SLEP en crisis: ¿reforma fallida o implementación defectuosa?
Fiesta lujosa en casino marca el fracaso del SLEP Atacama, que arrastra bajos resultados PAES, pérdida de matrícula y siete directores en cinco años, mientras alcaldes piden pausar la desmunicipalización.

El SLEP Atacama protagonizó el escándalo más reciente de la reforma educativa al celebrar su quinto aniversario con limusinas Hummer, alfombra roja y barra libre en el Casino de Copiapó, mientras sus colegios acumulan los peores resultados PAES por cuarto año consecutivo, han perdido 4.800 matrículas desde 2022 y cambiaron siete directores en cinco años. El Colegio de Profesores calificó la fiesta de «desubicada» ante plagas de ratones, baños clausurados y jardines sin certificación oficial.
La Ley 21.040 de Bachelet prometía rescatar la educación pública —caída del 78% al 36% de matrícula entre 1980-2017— reemplazando 346 municipalidades por 70 SLEP especializados. Hoy operan 36 atendiendo 640.000 estudiantes, pero enfrentan críticas por diseño institucional deficiente, burocracia administrativa, infraestructura heredada deteriorada, rigidez financiera, rotación directiva y desconexión comunitaria, según seis fallas identificadas por el CEP y 24 auditorías de Contraloría.
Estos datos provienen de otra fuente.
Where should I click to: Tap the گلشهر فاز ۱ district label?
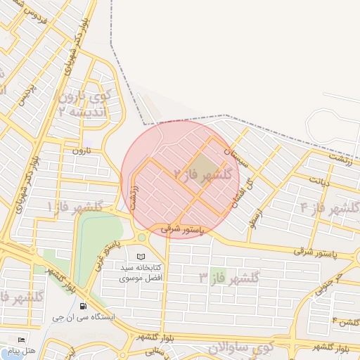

Alcaldes como Gustavo Alessandri exigen congelar traspasos por inequidad en subvenciones (SLEP reciben 4 veces más) y centralización provincial que ignora realidades locales. El gobierno de Boric defiende mejoras en SIMCE y asistencia, atribuyendo problemas a implementación en «territorios deprimidos». José Antonio Kast anticipa análisis profundo antes de continuar la reforma.